-Camila-
Más de un día y medio.
Cuarenta horas. Dos mil cuatrocientos minutos. Ciento cuarenta y cuatro mil segundos, sentada sobre el desgastado cuero del asiento de mi viejo Chevelle.
Estoy furiosa, asustada y cansada. He cruzado el país entero para llegar hasta aquí, y no puedo creer que tenga la mala suerte de haberme quedado varada en medio de una tormenta, justo en la entrada del puente Brooklyn.
La tormenta es tan intensa que casi no pasan coches y, cuando lo hacen, ninguno se detiene.
Estoy casi a media calle, agitando mis manos como idiota para que alguien me ayude, pero no tengo éxito alguno. Estoy empapada hasta la médula, mis dientes castañean por el frío que me envuelve y maldigo en voz baja.
¿Por qué no me quedé en Los Ángeles?...
Gruño con frustración y arrastro mis pies hasta mi coche. — ¿Qué te he hecho yo para que me hagas esto? —gimoteo palmeando el capo.
Un juego de luces me hace girar el rostro hacia la carretera y las farolas de un auto me ciegan por completo. Cubro mi rostro con una mano, intentando protegerme de las luces. Un trueno ruge a mis espaldas iluminando el cielo y las luces disminuyen. Un auto se ha detenido y la emoción y el miedo se apoderan de mi cuerpo.

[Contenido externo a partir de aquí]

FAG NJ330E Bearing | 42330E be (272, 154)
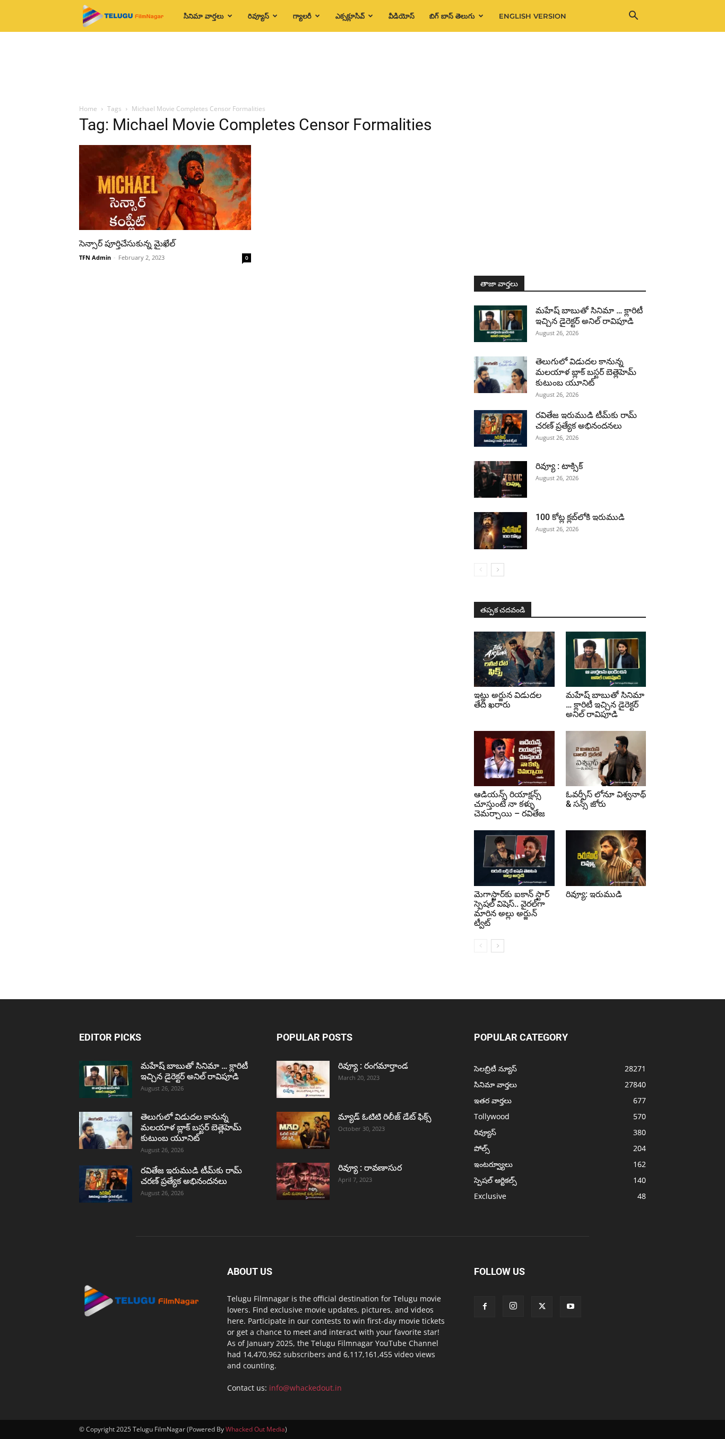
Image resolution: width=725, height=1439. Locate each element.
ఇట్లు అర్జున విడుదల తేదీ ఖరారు (507, 700)
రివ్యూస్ (258, 16)
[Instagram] (513, 1306)
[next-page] (497, 569)
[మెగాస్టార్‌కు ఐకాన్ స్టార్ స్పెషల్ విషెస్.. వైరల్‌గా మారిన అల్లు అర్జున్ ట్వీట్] (514, 857)
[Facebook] (484, 1306)
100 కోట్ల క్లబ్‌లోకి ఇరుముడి (580, 517)
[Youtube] (570, 1306)
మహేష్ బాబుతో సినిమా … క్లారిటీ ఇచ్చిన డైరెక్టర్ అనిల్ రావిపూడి (589, 315)
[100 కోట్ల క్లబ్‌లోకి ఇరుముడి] (500, 530)
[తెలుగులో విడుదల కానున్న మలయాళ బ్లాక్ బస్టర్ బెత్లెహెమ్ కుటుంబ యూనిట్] (500, 374)
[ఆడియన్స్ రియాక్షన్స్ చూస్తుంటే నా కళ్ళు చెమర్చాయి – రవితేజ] (514, 758)
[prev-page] (480, 569)
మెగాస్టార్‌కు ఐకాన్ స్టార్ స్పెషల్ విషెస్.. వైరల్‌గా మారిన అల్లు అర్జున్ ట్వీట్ (511, 908)
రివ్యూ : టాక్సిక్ (559, 466)
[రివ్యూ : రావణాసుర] (303, 1181)
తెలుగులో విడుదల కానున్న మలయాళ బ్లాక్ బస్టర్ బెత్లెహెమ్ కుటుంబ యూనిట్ (586, 372)
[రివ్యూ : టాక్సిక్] (500, 479)
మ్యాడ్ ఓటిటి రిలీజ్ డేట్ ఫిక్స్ (386, 1117)
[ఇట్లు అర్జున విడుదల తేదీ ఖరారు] (514, 659)
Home (88, 108)
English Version (532, 16)
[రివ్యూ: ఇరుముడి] (606, 857)
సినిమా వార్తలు (204, 16)
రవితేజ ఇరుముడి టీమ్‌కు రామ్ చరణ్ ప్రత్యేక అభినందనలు (586, 420)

He oído horribles historias sobre asaltos, robos, violaciones y asesinatos en ésta enorme ciudad así que decido no arriesgarme y abro la puerta del copiloto, tomando el bate de beisbol que llevo conmigo, sólo por protección.
La puerta del conductor se abre y observo cómo una figura sale.
Me toma completamente desprevenida el hecho de que la persona que se ha detenido, es una chica. Una chica que fácilmente tiene mi edad. Su cabello, ni muy largo ni muy corto, cae sobre su rostro y gotea por el torrente de agua que se precipita del cielo.
— ¿Necesitas ayuda? —grita para hacerse oír sobre el rugido de la tormenta. Su voz es ronca y serena. Tranquila…
Me abrazo a mí misma y la observo. Es un poco más alta que yo, sin embargo, no es la chica más alta que he visto. Su piel blanca es casi mortecina y tiene la sombra de un moretón sobre el pómulo izquierdo.
Sus ojos son verde esmeralda y son enmarcados por un par de cejas tan oscuras como su cabello. Sus labios están sonrosados por el frío y un estúpido pensamiento cruza por mi mente:
“Es la chica más guapa que he visto en mi vida.”
Sus cejas se alzan y carraspea. — ¿Hola?, estoy mojándome aquí —dice con diversión.
—Realmente necesito una mano aquí —digo finalmente.
Una media sonrisa torcida e infantil se desliza por sus labios, y avanza hacia mí. De cerca, soy capaz de apreciar mejor su rostro. Sus pestañas largas retienen las gotas de lluvia unos segundos y cuando parpadea, caen sobre sus mejillas, como si fueran lágrimas. Sus facciones son infantiles y al mismo tiempo de una mujer adulta.
Me apresuro hasta el asiento del conductor y tiro de la palanca que sostiene el capo.
Ella lo abre y lo único que puedo ver es su mano, sosteniendo el metal pesado.
— ¿No enciende? —grita.
— ¡No!, ¡Se apagó de pronto!
— ¿Estás segura de que tenía gasolina? —pregunta y ruedo los ojos.
—No soy idiota. ¡Vamos!, sé cuando el tanque marca vacío —la irritación se mezcla en el tono de mi voz.
Creo que escucho una risa ronca, pero es tan breve, que no puedo apostar. Sobre todo cuando el cielo ruge con una fuerza impresionante.